■ REQUIRED TASKS ■
1 - In the article on VR sketching at the School of Industrial Design, what software did Borja use for his crash course with students?
2 - Extend the article on VR sketching at the School of Industrial Design, picking up after its final sentence.

The School of Industrial Design’s Digital Imaging course prepares students for the future of automotive and product design with VR sketching
By Nina Tabios
Academy of Art University has been on the virtual reality front lines since 2016 when the Schools of Communications & Media Technologies and Motion Pictures & Television hosted its first-ever VR Summit. The technology was just making its rounds in the entertainment industry then and in the years between, other majors have latched on to VR’s content capabilities, such as School of Game Development experiential projects “Junho” and the Norman Rockwell VR Experience.
The initial phases of VR pegged it as a consumer entertainment product, almost to a point where it is being overshadowed by its augmented reality counterpart. But Antonio Borja, director of the School of Industrial Design (IND), caught on to the ways artists and creative professionals use VR sketching as a pivotal tool to design cars, furniture, and other products. Just this past May, VR sketching software by London-based design studio Seymourpowell debuted at the London Motor Show, as reported by CNN.
“I know at first this thing seems like a gimmick but it’s not. Because it allows you [to] think and experience your design in 3-D, true 3-D,” Borja said in a September 2018 workshop. “It’s not like sketching on paper where you see a two-dimensional representation of your 3-D object. Here, you actually get to walk around it.”
Borja took students through a crash course in VR sketching software Gravity Sketch, paired with an Oculus headset and controls. He covered the basic tools and triggers: various stroke types (round, square, diamond); how to create surfaces, texture, shape, and depth; change line color and scale the design. One really cool feature is the software’s ability to mirror any lines drawn or edited to ensure symmetry and accuracy.

■ DATA LINES ■
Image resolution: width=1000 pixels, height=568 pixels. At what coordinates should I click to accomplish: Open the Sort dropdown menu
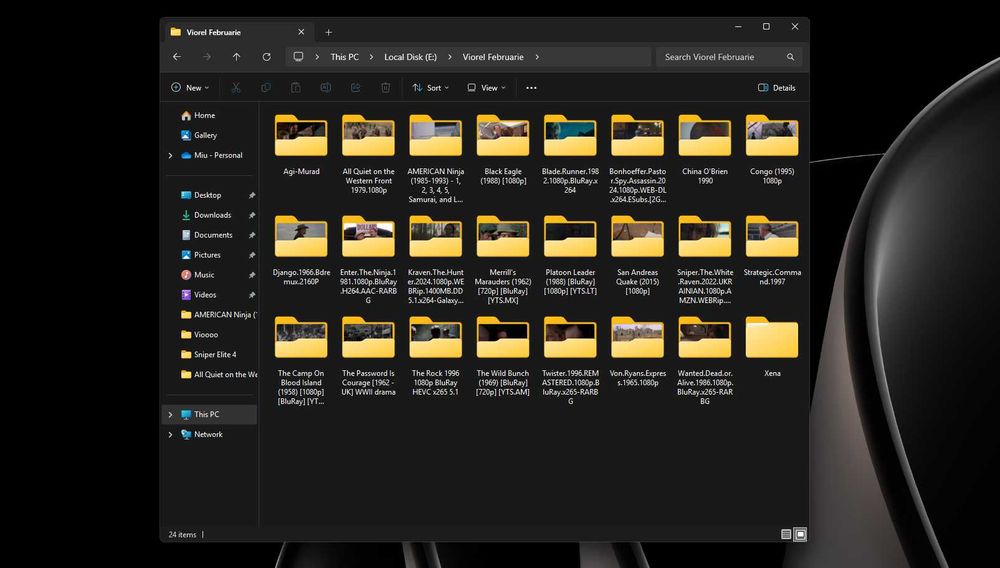(430, 88)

■ RESULTS OF THE EXERCISE ■
1 - Gravity Sketch

2 -
Referencing a quick 2-D sketch, Borja demonstrated the Gravity Sketch tools in real time. The advantages of working this way were soon very clear. Traditionally, car concepts are molded in clay so designers can see a physical draft and analyze the car from various angles and perspectives. In VR, that same effect can be achieved in a fraction of the time and spatial evaluations that could help them identify design problems much earlier than before.
“It’s a very valuable tool that will allow you to experience your designs in a way you haven’t been able to do until you design a prototype,” Borja explained, who dives deeper into the nuances of VR sketching in his Digital Imaging 2 (IND 363) class. “It’s better to find these issues early on in the workflow and make it so that we have time to make these adjustments so that our final project is that much better.”
Max Benon was one of the first IND students to test out VR sketching in the department. He uploaded his design for an Alfa Romeo convertible into Gravity Sketch where he etched a hardtop onto the car. Thanks to video games, Benon said he picked up the controls rather quickly, but like most folks new to VR, the orientation shift left him a little dizzy. Borja and Benon both emphasize that VR sketching is for rough drafts, it isn’t for finalizing a design; it’s more so to figure out if the general form works in the first place, then all the refining details can come later.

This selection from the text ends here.